Arşiv Anasayfa Hayata Dair.
Sayfalar: 1
Güney Aslan Adli Yazarin Yazdiklari.. By: Mavi_Kiyamet Date: November 14, 2009, 02:15:12 AM
Sesim karada ölürse, alın denize götürün,
kıyıda öylece bırakın...
Rüzgarda, dalgada ve karada arayın beni….*


Ülkemden kaçmak; kaçıp kurtulmak istiyordum...

Buraya geldiğimde ise biran önce geri dönmek; geride bıraktıklarıma yeniden kavuşmak istiyor, bunun özlemiyle yanıp tutuşuyordum.

Sürgünde olduğumu, buradan başka gidecek bir yerimin olmadığını, bir yere gidemeyeceğim gibi geri de dönemeyeceğimi anladığımda ise çok geç kalmıştım.

İş işten geçmiş, sürgün acısını içime ‘ruhsal arıza’ koduyla yerleştirmiştim.

Ülkesiz ve kimsesiz kalmış,‘göçmen’ damgasını yemiş, dünyanın ’öteki’si, sığındığım ülkenin’zenci’si, yalnızlığımın kölesi haline gelmiştim...

Dayanılmaz bir azabı ve korkunç bir ızdırabı ülkemden kaçmak, kaçarak hayatımı kurtarnak umuduyla ruhuma yüklemiş, ruhumu sürgün yarasının acısıyla lime lime etmiştim.

Özlemle, tepkiyle ve hüzünle geçen yıllarda ülkesiz ve kimsesiz kalmış olmanın yarattığı duygusal ezikliğin altında işte böyle; inim inim inledim.

Birbiri ardına geçen yılların her gününü geri döneceğim günün boş hayaliyle geçirdim.

Ömrümün önemli bir kısmını sadece özleyerek ve hüzünlerek tükettim.

O yıllarda dönüş gününe dair hayallerimi iğne deliğinden geçirir gibi hergün yüreğimin derinliğinden geçiriyor, sihirli bir kolyeye dizer gibi her gece hüzünlü beklentilerime diziyor, başımı yastığa öyle koyuyordum.

Ne var ki ve ne gariptir ki ülke, aile ve çevre hasretini çok yoğun hissetiğim, hayatın kıyısında bir o yana, bir bu yana gidip geldiğim ve döneceğim güne olan inancımı yitirdiğim bir gün sürgünün hayatım için ne kadar önemli olduğunu keşfettim!

Hayatın kıyısındayken ve tam düşmek üzereyken sürgün gerçeğini öğrendim.

Sürgünün hayatıma çok şey katmış olduğunu o kıyıda- şaşkınlıkla- fark ettim.

Herşey tam da Kundera’nın dediği gibiydi; ‘Hayatımın özü sürgündeydi.’’

Çoğu sürgün gibi ben de bu gerçeği yıllarca yaşayarak; ‘sürgünde yıllanarak’ öğrendim.

Böylece sürgün olgusunu geç de olsa kabul ettim.

Şimdi elli yaşıma yaklaşıyorum.

On dört yıla yakın bir zamandır sürgünde yaşıyorum.

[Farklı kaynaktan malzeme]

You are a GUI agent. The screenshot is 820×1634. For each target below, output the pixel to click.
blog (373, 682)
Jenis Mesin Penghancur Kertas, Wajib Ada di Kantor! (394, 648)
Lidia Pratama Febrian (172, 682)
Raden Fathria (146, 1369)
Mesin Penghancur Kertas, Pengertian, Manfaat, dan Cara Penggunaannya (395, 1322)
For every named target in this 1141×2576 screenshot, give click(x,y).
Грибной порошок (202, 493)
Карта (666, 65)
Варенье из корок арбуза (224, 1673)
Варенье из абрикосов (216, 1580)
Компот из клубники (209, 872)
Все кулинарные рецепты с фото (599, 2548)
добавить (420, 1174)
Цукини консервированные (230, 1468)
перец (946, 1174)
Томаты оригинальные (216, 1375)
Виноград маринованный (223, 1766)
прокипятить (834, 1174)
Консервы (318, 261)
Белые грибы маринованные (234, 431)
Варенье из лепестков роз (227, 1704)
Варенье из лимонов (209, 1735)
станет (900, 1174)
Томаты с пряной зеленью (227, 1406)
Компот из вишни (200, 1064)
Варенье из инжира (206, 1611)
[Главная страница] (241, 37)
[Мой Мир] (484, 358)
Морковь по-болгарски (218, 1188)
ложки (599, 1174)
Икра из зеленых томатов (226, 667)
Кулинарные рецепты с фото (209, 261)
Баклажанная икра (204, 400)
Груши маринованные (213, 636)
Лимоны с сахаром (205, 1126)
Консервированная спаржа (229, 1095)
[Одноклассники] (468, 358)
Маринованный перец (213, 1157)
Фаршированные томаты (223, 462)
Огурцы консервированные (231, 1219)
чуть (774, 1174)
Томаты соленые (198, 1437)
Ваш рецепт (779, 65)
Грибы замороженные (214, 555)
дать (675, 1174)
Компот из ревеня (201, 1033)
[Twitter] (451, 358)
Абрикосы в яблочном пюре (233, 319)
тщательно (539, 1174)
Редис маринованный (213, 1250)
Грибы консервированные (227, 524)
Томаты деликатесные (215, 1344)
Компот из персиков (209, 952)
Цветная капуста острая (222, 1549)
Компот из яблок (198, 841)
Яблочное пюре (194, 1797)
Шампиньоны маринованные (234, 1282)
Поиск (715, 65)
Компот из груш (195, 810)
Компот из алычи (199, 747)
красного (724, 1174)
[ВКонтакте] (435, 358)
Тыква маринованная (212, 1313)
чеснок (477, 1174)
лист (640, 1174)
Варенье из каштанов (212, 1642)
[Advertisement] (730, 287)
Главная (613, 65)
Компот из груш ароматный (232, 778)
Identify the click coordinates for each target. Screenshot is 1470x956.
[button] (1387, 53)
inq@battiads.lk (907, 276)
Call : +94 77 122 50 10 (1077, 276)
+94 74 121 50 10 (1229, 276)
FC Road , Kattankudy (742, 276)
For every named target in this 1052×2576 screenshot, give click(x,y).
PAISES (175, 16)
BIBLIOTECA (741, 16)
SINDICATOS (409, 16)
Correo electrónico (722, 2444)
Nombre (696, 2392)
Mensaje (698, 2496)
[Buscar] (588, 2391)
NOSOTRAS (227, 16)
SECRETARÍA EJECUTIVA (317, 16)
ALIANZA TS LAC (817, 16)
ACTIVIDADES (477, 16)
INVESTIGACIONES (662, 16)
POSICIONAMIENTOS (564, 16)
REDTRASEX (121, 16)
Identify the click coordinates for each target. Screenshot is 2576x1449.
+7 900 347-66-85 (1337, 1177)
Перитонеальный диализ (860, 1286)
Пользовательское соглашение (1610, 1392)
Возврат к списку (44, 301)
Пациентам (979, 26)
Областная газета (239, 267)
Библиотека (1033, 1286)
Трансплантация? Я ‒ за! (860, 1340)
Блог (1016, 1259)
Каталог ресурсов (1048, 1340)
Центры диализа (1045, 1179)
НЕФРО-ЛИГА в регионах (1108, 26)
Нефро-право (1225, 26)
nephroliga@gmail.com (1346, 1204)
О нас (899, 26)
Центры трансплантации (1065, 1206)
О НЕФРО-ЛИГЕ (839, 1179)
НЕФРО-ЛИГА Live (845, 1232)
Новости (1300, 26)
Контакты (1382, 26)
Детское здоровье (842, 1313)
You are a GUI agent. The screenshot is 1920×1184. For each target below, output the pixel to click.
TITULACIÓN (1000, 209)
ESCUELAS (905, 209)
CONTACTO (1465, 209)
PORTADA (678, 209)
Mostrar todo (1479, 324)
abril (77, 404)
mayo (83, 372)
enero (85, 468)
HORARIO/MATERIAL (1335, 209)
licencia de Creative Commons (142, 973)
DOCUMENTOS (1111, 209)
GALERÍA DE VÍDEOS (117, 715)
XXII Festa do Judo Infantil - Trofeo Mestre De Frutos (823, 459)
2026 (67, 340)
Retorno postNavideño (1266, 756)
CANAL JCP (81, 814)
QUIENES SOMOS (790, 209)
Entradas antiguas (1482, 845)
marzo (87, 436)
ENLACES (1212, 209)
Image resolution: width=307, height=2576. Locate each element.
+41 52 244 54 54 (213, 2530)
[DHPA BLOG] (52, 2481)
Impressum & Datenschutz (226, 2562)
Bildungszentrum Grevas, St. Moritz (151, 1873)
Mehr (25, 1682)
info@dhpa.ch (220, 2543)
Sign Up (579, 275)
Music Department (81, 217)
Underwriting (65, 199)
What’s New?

Aradan geçen bu on dört yılın abartısız on yılını bunalımla, bıkkınlıkla, yakınmayla; yani ruhsal kanamayla geçirdim.

Kendimi köklerinden koparılmış kırık bir dal parçası gibi görüyor, yaşıyor olduğuma dair çok şey hissetmiyor, kendimle yüzleşmekten kaçıyor, sürgün gerçeğini kabul etmeye yanaşmıyor, hayal dünyasından çıkamıyor, ayaklarımı yere basamıyor, durmadan geçmişi özlüyor, sadece geçmişte yaşıyor, geleceğin üzerini geri dönüşün boş hayalleriyle örtüyor, hayatımın elden kaçıyor olmasını bir seyirci gibi uzaktan izliyor, akıp giden zamanın farkına varamıyor,ülkesinden, ailesinden ve çevresinden ayrılmış, eski yurdunu ardında bırakmış, yeni bir yurt bulamamış her sürgün gibi bir mucizenin yaşanmasını bekliyor, yalnızca bekliyordum.

Bir mucize yaşansın, sürgün hiç yaşanmamış sayılsın; her gece hüzünle yumduğum gözlerim bir sabah ülkemde açılsın istiyordum.

Arızalı ruhumla zamanın ardından işte böylesine boş beklentilerle yuvarlanıp gidiyordum.
Sürgünün yazgım olduğunu, hayat hikayemin sürgünle renklendiğini ve ruhumun bu sayede deneyim zenginliği elde ettiğini fark ettiğim o güne kadar böyle yaşadım.

Zaman kaçtı ben özlemle ve hüzünle oyalandım. Yıllarca kendi kendimi kanattım ve aldattım.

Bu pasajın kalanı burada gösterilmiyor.